### Do this:
Copy each of the following rows word for word and leave out the pictures.

### Data provided:

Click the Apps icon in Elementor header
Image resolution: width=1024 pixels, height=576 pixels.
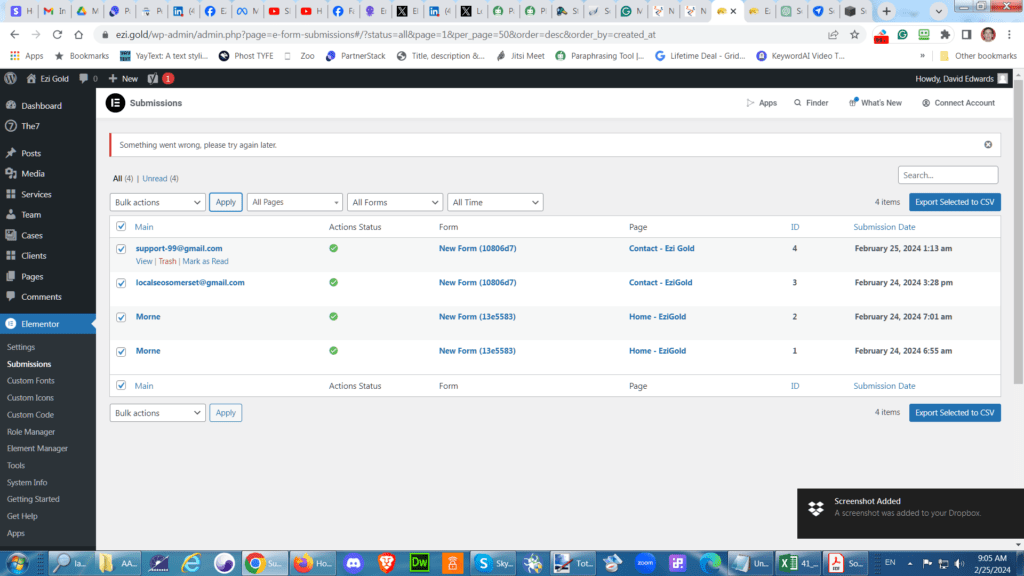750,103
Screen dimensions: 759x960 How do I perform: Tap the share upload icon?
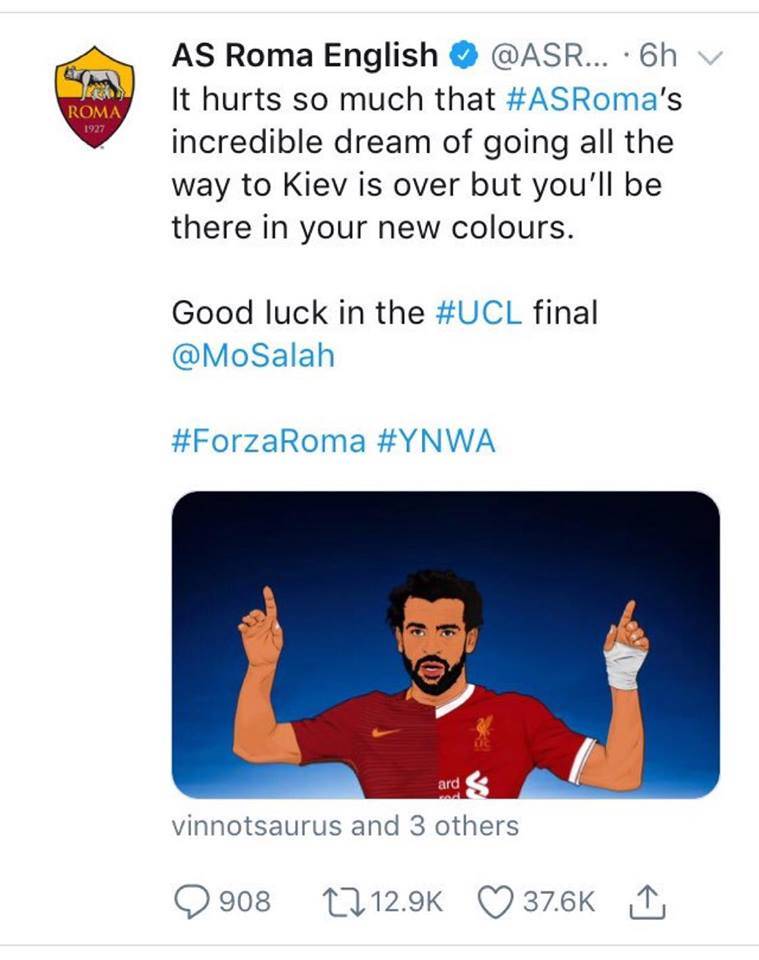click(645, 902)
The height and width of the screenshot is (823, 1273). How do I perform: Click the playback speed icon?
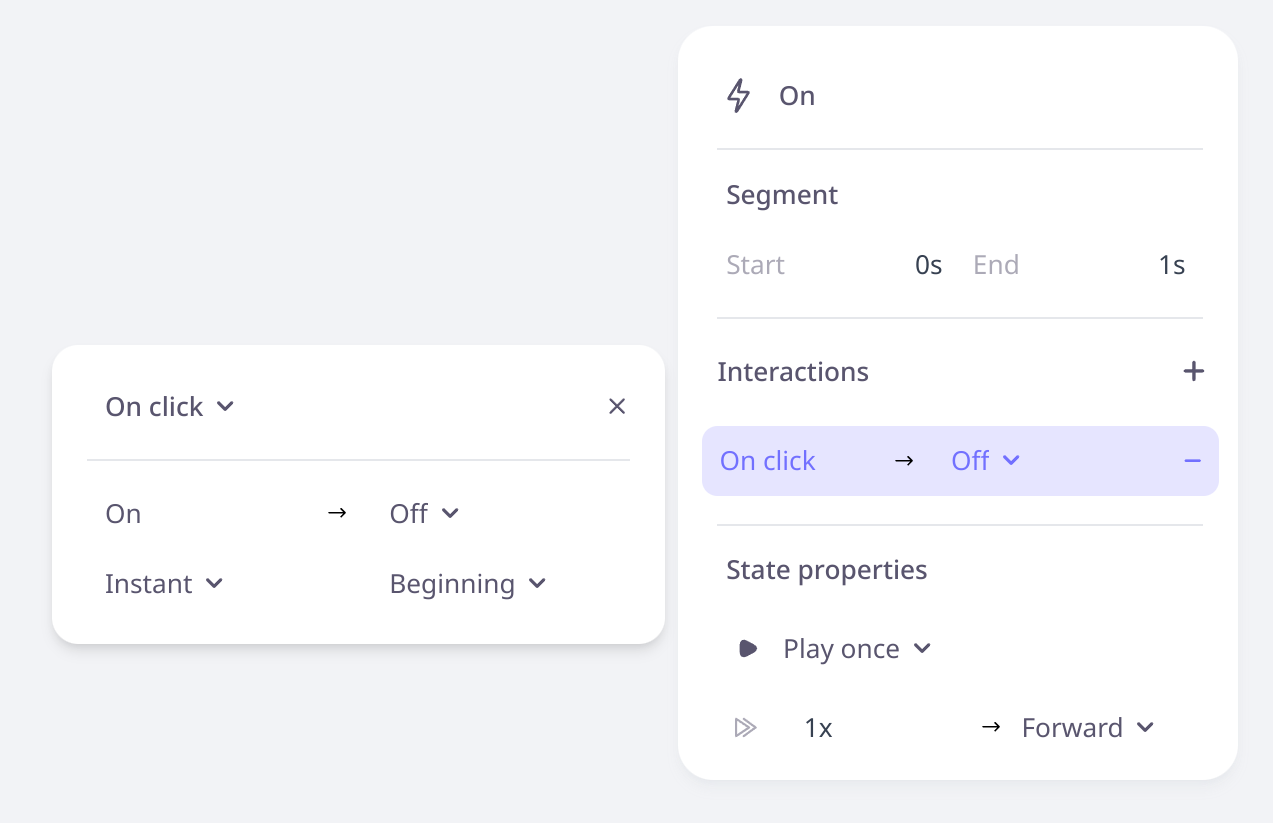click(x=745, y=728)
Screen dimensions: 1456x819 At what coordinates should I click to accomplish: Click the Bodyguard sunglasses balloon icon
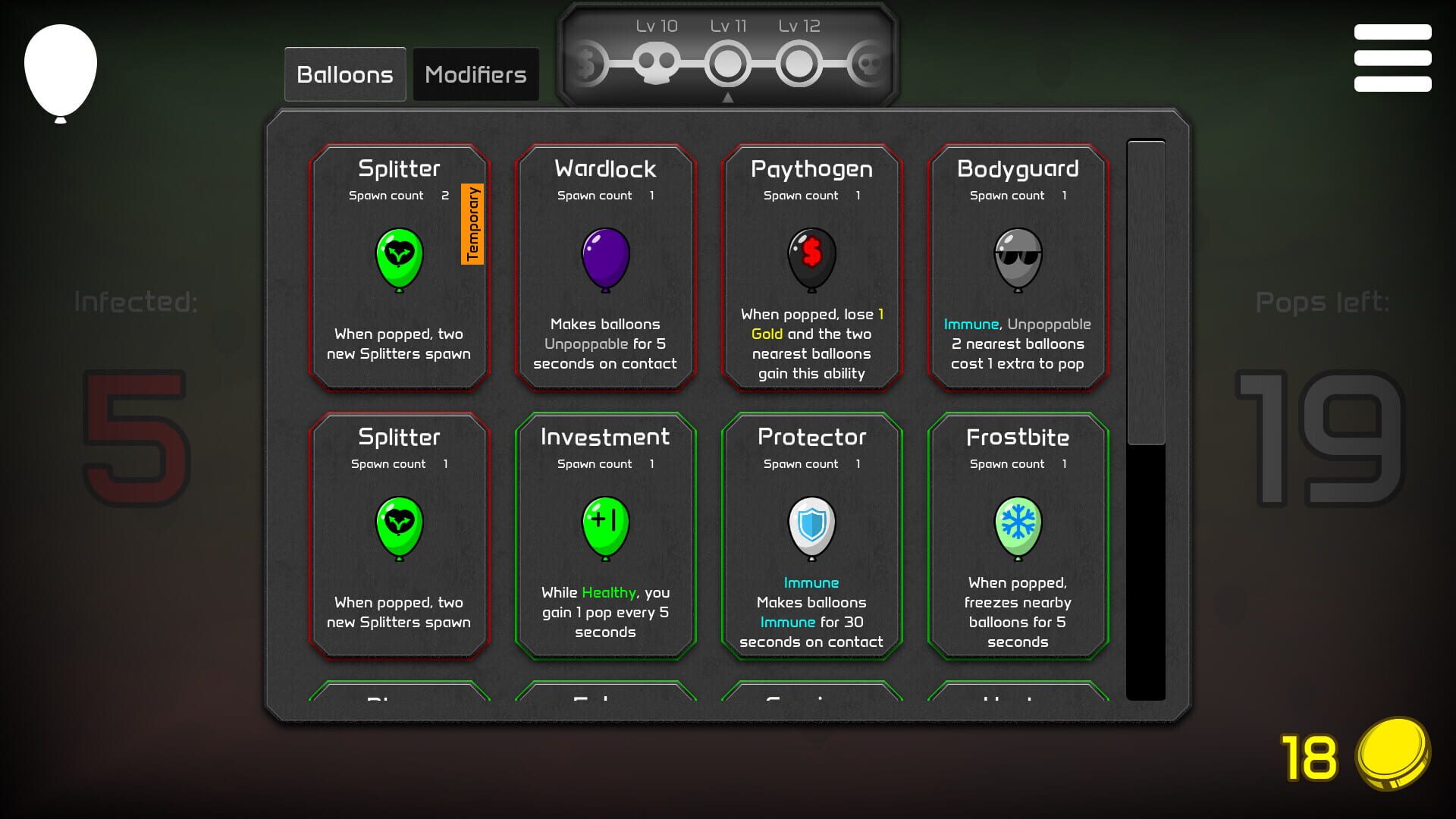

### Answer to the task:
Click the Apps icon in Elementor header
Image resolution: width=1024 pixels, height=576 pixels.
750,103
Screen dimensions: 759x960 How do I perform: Tap the share upload icon?
click(645, 902)
The height and width of the screenshot is (823, 1273). How do I perform: Click the playback speed icon?
click(x=745, y=728)
Screen dimensions: 1456x819 At what coordinates should I click to accomplish: Click the Bodyguard sunglasses balloon icon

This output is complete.